- _Exercise description_
Your answer should repeat exactly the line containing "598x399 pixels. How" and all lines after it through the end of the material below, with no other text.

- _Provided entries_
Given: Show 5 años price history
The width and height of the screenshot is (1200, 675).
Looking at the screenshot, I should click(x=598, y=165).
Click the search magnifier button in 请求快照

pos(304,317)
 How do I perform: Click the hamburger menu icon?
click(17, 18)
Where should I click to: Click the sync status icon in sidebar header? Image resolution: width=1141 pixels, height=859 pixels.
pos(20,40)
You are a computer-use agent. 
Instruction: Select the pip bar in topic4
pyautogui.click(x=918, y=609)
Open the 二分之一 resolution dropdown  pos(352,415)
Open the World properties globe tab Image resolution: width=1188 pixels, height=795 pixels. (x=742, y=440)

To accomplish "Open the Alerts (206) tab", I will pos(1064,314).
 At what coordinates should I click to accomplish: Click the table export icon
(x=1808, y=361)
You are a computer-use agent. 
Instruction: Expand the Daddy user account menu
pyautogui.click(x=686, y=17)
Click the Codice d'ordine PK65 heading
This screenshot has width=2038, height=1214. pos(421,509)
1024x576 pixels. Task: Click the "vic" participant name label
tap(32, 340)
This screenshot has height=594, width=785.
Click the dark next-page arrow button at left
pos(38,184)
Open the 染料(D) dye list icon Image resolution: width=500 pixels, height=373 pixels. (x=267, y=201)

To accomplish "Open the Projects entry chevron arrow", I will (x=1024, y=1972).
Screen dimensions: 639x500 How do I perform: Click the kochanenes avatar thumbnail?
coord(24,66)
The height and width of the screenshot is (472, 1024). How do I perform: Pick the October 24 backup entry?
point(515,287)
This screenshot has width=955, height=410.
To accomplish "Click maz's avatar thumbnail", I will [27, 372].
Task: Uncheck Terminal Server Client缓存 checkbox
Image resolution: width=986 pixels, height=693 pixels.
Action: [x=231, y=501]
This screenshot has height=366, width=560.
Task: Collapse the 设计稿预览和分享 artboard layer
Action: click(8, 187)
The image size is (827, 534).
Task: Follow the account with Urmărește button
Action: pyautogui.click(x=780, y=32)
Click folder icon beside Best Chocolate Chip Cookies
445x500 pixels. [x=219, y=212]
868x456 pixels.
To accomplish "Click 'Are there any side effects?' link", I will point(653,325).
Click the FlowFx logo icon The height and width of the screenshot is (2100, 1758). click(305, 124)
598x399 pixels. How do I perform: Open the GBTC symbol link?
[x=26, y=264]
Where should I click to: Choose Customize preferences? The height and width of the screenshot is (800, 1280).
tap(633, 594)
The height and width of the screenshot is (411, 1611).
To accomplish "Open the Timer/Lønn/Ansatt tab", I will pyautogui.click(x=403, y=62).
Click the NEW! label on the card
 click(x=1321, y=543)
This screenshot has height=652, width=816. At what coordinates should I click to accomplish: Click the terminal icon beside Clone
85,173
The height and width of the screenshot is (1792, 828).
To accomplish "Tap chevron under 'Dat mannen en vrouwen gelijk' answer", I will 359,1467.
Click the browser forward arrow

- _Task result_
598x399 pixels. How do I perform: Open the GBTC symbol link?
[x=26, y=264]
Where should I click to: Choose Customize preferences? The height and width of the screenshot is (800, 1280).
tap(633, 594)
The height and width of the screenshot is (411, 1611).
To accomplish "Open the Timer/Lønn/Ansatt tab", I will pyautogui.click(x=403, y=62).
Click the NEW! label on the card
 click(x=1321, y=543)
This screenshot has height=652, width=816. At what coordinates should I click to accomplish: Click the terminal icon beside Clone
85,173
The height and width of the screenshot is (1792, 828).
To accomplish "Tap chevron under 'Dat mannen en vrouwen gelijk' answer", I will 359,1467.
Click the browser forward arrow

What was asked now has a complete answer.